Una vez se presenta el problema, hay que gestionarlo, con inteligencia y como lo que es, un problema que hay que resolver o, al menos manejar para que no nos devore, con planes, estrategias a medio y largo plazo y, siempre, con el objetivo en conseguir la mayor sensación posible de control. El antídoto a la sensación de estrés no es la sensación de relajación, sino la sensación de CONTROL.

El antídoto a la sensación de estrés no es la sensación de relajación, sino la sensación de CONTROL.

Todos vivimos estresados

SI volvemos atrás y repasamos la lista de ejemplos anterior veremos que siempre conocemos a alguien que sufre alguno de ellos y ello no le supera. Le superan otras cosas, pero ese problema que a nosotros nos asolaría a esa persona apenas le afecta.

Por otro lado, hay personas que gestionan muy bien el estrés, porque saben anticiparse, saben organizar y comprenden qué hacer para lograr la mayor sensación posible de control. Hay que repetirlo: el objetivo es lograr la mayor sensación posible de control.

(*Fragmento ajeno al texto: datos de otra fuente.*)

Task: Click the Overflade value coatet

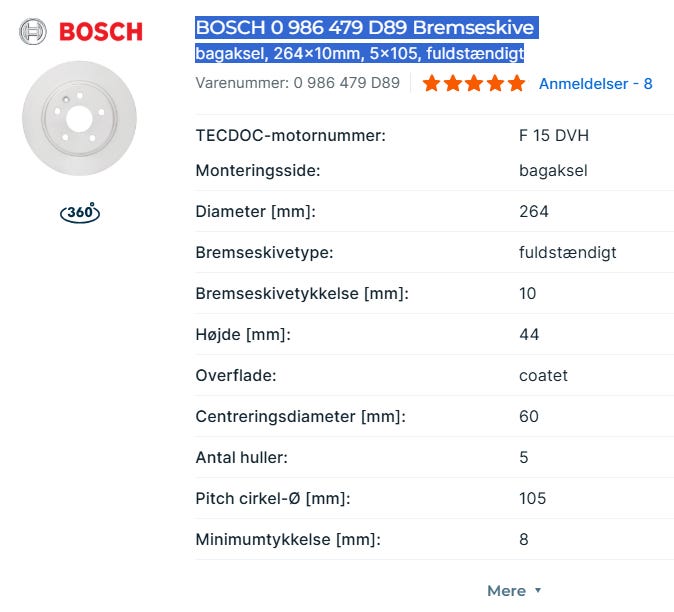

Mucha gente vive muy bien. Es un mito que en nuestra sociedad todos estamos siempre estresados. Es cierto que vivimos deprisa, pero ello no implica que deba afectarnos necesariamente.

De hecho, para muchas personas es mucho más desagradable la sensación de no tener nada que hacer que la sensación de estrés. La paz absoluta no es un estado ideal para todo el mundo, ni mucho menos.

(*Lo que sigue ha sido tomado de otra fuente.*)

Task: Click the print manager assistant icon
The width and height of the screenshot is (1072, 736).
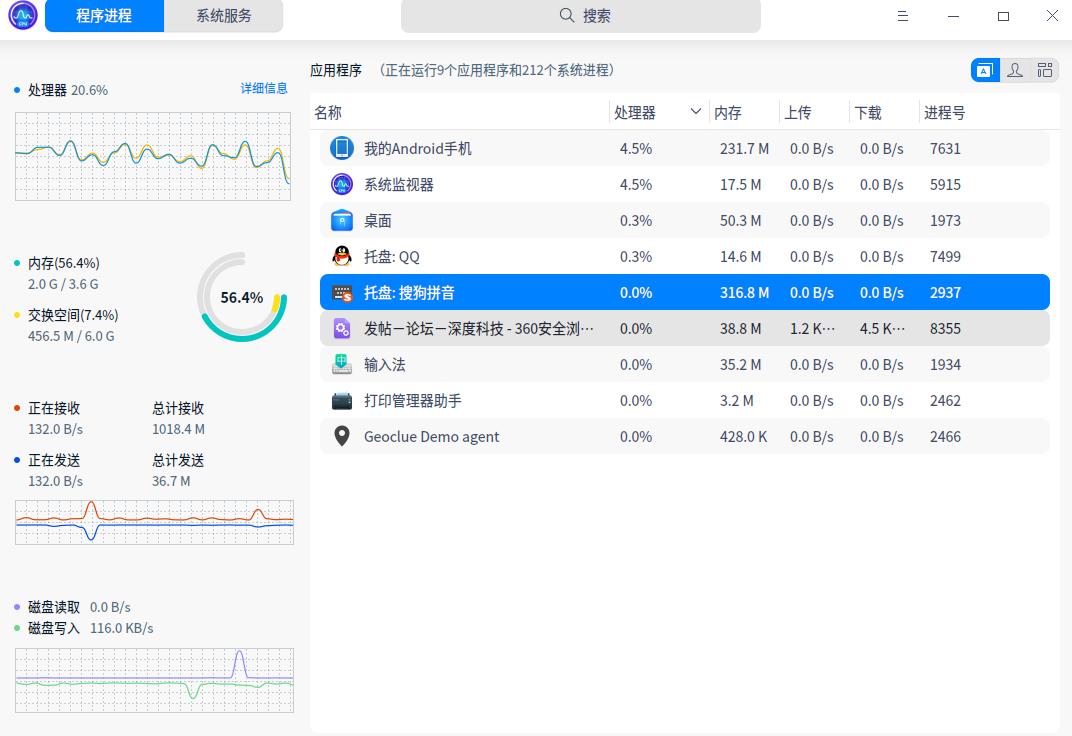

El estrés es un fenómeno que ha creado la sociedad actual

Falso. Las sociedades del pasado han sido mucho más exigentes que la nuestra. Pensemos en las épocas en las que la gente vivía a expensas de las invasiones, a expensas de las enfermedades para las que no se conocía ni diagnóstico ni cura. Pensemos en las poblaciones pequeñas del pasado sujetas al férreo control moral, o en las sociedades sin derechos en las que las familias numerosas debían subsistir sí o sí, sin nada remotamente parecido a una ayuda social.

Pensemos en las condiciones de trabajo del campo “idílico”, en las que había que abarcar proporciones enormes de tierras por un rendimiento ridículo que apenas daba para vivir. Pensemos en el pastoreo sujeto a ataques de depredadores, enfermedades, tiranos monopolistas tratantes de ganado.

Pensemos en las jornadas laborales de los inicios de la industrialización. Pensemos en las madres viudas que debían sacar adelante a sus hijos. Pensemos en los acosadores impunes que la sociedad amparaba y normalizaba como señores de bien.

La sociedad actual nos ha traído mucha prisa, pero ahora vivimos muchísimo mejor con bastante diferencia.

Existen productos para el estrés

Vuelvo al razonamiento de la relajación. No se trata de que, tomando determinada dieta, suplemento, fármaco, hierba, o imposición de manos, mis agentes estresores vayan a dejar de superarme. Si con el efecto placebo que con ello obtengo, logro superar las incertidumbres y lograr el objetivo: la sensación de control, entonces sí podemos considerar que existen productos para el estrés.  Pero, no nos engañemos, productos, como tales, no existen.

Es más, seguir buscando estos remedios es no entender nada del estrés, y si no entendemos nada, entonces no es que nos superará, sino que, además, terminará con nuestra salud y con la de quienes nos rodean.

Conclusión

El estrés es la consecuencia de tener que hacer frente a una situación que nos desborda, ya sea por la naturaleza de la causa en sí o por nuestras carencias. Puede que los dos factores entren en juego para complicarnos la vida.

En cualquier caso, la solución pasa por la buena gestión del estrés, y ello requiere algo más que remedios milagro o técnicas de relajación.

Al rededor del problema ordinario del estrés existe una importante y diversa industria que se lucra y se beneficia del problema. Podemos y debemos afrontar nuestra propia circunstancia vital. Si no es así y necesitamos de verdad ayuda, al menos no confundamos el objetivo y busquemos soluciones sin caer en los mitos comunes sobre el estrés.